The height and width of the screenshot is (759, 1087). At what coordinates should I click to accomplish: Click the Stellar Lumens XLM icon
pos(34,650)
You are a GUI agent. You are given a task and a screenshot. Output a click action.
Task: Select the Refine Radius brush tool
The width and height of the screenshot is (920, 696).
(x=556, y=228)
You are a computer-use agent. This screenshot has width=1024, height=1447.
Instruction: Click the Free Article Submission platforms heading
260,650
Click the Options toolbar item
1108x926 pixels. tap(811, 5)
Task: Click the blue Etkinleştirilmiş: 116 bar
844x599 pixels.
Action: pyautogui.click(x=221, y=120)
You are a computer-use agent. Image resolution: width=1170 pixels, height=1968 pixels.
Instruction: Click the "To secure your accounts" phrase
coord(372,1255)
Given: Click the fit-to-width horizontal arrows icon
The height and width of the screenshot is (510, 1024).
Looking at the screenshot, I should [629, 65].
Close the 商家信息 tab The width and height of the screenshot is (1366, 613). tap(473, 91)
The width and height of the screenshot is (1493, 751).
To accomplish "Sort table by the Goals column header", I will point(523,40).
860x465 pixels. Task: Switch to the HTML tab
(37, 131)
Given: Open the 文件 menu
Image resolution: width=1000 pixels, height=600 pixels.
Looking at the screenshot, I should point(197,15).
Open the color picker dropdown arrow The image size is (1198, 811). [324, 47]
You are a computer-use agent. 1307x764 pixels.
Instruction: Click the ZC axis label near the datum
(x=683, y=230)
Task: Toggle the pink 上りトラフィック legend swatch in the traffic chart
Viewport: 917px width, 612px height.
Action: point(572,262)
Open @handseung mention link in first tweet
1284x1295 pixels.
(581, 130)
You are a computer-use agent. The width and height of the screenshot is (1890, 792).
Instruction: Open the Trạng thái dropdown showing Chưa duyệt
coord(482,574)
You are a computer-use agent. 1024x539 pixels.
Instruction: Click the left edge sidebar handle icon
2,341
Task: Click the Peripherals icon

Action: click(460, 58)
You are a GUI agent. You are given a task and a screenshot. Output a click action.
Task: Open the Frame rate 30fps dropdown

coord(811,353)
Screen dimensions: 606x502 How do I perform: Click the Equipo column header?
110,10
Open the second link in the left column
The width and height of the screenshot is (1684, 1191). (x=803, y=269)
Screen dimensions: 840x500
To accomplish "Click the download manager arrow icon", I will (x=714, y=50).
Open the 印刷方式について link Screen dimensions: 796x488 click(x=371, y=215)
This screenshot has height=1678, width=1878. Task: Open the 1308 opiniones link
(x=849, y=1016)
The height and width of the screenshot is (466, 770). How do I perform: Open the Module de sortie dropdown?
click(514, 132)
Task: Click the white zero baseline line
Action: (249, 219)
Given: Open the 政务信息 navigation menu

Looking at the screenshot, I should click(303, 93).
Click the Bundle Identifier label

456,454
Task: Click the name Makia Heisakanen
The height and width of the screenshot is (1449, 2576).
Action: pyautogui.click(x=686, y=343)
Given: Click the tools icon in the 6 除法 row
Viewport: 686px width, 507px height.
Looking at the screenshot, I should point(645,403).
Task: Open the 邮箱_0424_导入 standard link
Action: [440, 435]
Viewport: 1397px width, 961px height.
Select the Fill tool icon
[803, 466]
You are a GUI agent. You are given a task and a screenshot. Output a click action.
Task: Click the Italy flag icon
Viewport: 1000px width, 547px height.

----

→ **What to do**
The task here is to output the line with "Viewport: 1397px width, 961px height." and all lines after it to the end of the records above, exactly and only those.

→ **Completed task**
Viewport: 1397px width, 961px height.
Select the Fill tool icon
[803, 466]
You are a GUI agent. You are given a task and a screenshot. Output a click action.
Task: Click the Italy flag icon
Viewport: 1000px width, 547px height.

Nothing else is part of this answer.